ASTRID PANOSYAN-BOUVET
Je pense que le télétravail, alors, il faut d'abord relativiser. Il y a un tiers des salariés qui travaillent en télétravail parce qu'il y a beaucoup de salariés, notamment le travail posté, le métier du lien. On ne peut pas télétravailler quand on s'occupe d'une personne vulnérable, un bébé ou une personne âgée, donc déjà, ça relativise. Et ensuite, effectivement, si c'est un moyen de s'organiser un ou deux jours, c'est à l'entreprise de décider. Après, moi, je peux comprendre qu'il y ait des entreprises qui décident de revenir parce qu'il y a eu des choix de faire du tout télétravail. Et l'entreprise, c'est aussi un collectif, c'est aussi aux entreprises et au niveau de l'entreprise de décider.

SEHLA BOUGRIOU
Hier, à votre place, c'était le ministre de l'Économie, Antoine ARMAND, qui s'est dit prêt à une ouverture sur le gel des petites retraites pendant six mois.

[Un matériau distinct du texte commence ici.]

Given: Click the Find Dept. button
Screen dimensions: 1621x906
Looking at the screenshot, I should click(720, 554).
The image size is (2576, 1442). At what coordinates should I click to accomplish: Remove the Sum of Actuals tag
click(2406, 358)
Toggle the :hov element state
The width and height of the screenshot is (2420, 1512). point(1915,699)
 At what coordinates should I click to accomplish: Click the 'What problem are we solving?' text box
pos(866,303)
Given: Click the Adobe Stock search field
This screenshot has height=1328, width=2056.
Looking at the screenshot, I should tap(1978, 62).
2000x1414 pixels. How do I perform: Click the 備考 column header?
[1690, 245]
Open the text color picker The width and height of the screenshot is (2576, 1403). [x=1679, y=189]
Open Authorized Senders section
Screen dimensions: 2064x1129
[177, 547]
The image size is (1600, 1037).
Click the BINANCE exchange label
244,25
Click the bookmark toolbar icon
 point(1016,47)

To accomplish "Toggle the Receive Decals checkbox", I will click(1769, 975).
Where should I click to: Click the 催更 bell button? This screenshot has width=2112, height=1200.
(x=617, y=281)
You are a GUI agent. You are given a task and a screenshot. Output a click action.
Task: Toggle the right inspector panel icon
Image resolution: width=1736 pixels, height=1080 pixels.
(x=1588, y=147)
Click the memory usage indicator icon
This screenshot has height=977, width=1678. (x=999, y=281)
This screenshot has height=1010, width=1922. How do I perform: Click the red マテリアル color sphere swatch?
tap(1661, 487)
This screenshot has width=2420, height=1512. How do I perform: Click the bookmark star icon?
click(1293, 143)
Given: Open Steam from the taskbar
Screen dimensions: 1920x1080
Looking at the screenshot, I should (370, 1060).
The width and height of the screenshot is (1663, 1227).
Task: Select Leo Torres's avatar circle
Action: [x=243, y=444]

Alors d'abord, pour vous, c'est quoi une petite retraite ? Et surtout, combien ça va coûter ?

ASTRID PANOSYAN-BOUVET
Alors, une petite retraite, je pense que ça doit être aussi à l'équivalent de ce qu'une personne au SMIC gagne, par exemple. Et on voit qu'on, vous voyez, on a un système des retraites qui est indexé sur le salaire des actifs ? Donc il va falloir aussi qu'on regarde avec courage et avec lucidité également les solidarités entre actifs et inactifs et les solidarités entre générations.

SEHLA BOUGRIOU
C'est-à-dire ?

ASTRID PANOSYAN-BOUVET
Et donc, on va regarder les petites retraites… Ça veut dire que dans un pays où les revenus d'actifs et d'inactifs sont à peu près égaux, où 75 % des retraités sont propriétaires, je pense qu'il faut aussi qu'on regarde les choses avec courage. Donc on ne gèle pas d'abord les retraites. On est en train de les décaler et on est en train de regarder comment protéger plus encore les petites retraites, sachant que le minimum vieillesse n'est pas concernée aujourd'hui par ce gel. Il faut aussi dire la chose.

SEHLA BOUGRIOU
Ça, on l'a bien compris. Quand le Rassemblement national et la France Insoumise réfléchissent tous deux à voter pour l'abrogation de cette réforme des retraites, qu'est-ce que ça vous inspire ? Est-ce que ça vous inquiète ?

ASTRID PANOSYAN-BOUVET
Non, ce qui m'inquiète, c'est de ne pas regarder la vérité en face, c'est-à-dire qu'un régime des retraites aujourd'hui par répartition n'est pas tenable sur les équilibres démographiques si on ne fait pas ce décalage. Par contre, il faut aussi regarder ce qui a été source d'anxiété pendant ces manifestations, et sur lequel le Premier ministre a dit qu'il voulait ouvrir aujourd'hui des discussions : c'est la question des retraites progressives pour les seniors, c'est la question des retraites des femmes, et c'est la question de l'usure professionnelle, et ça, c'est une mesure de justice.

SEHLA BOUGRIOU
Autre chose sur l'apprentissage : pourquoi freiner les aides à l'apprentissage alors que cela convenait aux entreprises et aux apprentis ?

ASTRID PANOSYAN-BOUVET
Alors, c'est une formidable réussite, c'est une révolution culturelle à tout niveau de qualification. Simplement, il faut aussi regarder le coût raisonnable. Aujourd'hui, on dépense plus que l'Allemagne sur l'apprentissage qui est un modèle en la matière, donc on n'arrête pas les aides, on va les recalibrer tout simplement.

SEHLA BOUGRIOU
Merci beaucoup.

BRUCE TOUSSAINT
Merci beaucoup, Astrid PANOSYAN-BOUVIER. Merci, Sehla BOUGRIOU. On va se retrouver dans quelques instants pour évoquer le très bel automne du cinéma français.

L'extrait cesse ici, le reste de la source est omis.